* [Exercise materials]:

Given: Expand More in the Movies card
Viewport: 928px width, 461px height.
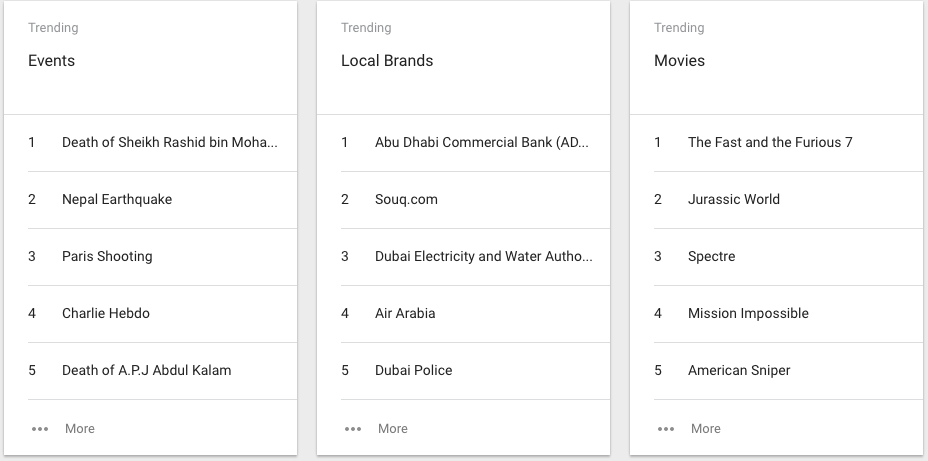Looking at the screenshot, I should 706,428.
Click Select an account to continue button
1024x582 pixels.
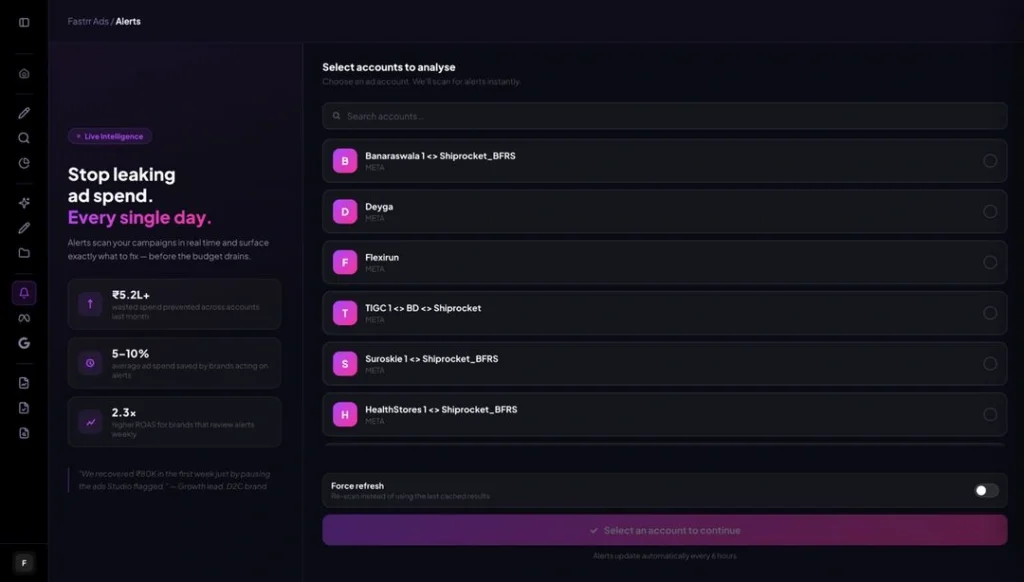665,530
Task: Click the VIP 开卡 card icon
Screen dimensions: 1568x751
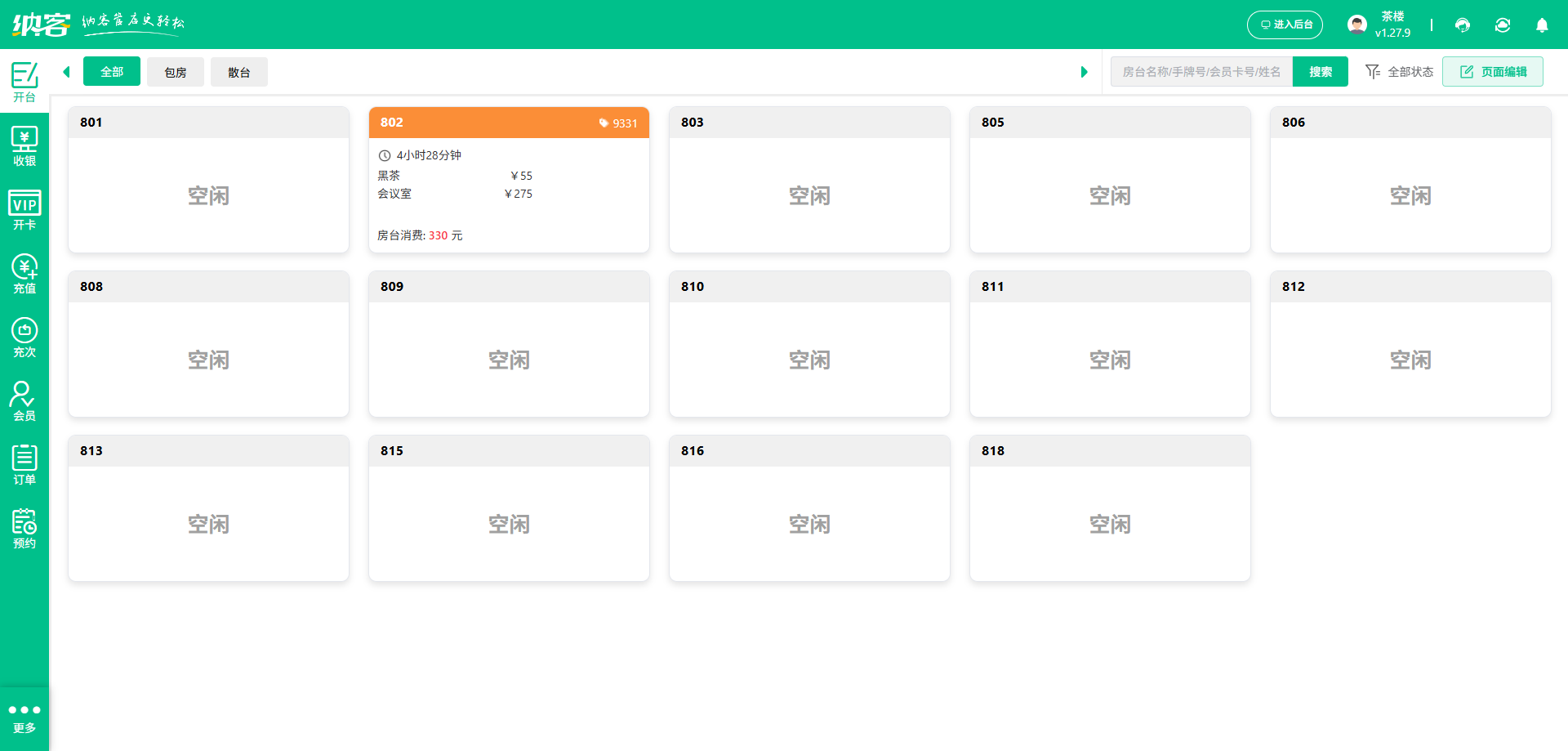Action: 24,210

* [What is required]:
Return to the listing above and set it down exactly, leaving out its pictures.

* [Expected answer]:
Given: Expand More in the Movies card
Viewport: 928px width, 461px height.
Looking at the screenshot, I should 706,428.
Click Select an account to continue button
1024x582 pixels.
665,530
Task: Click the VIP 开卡 card icon
Screen dimensions: 1568x751
Action: 24,210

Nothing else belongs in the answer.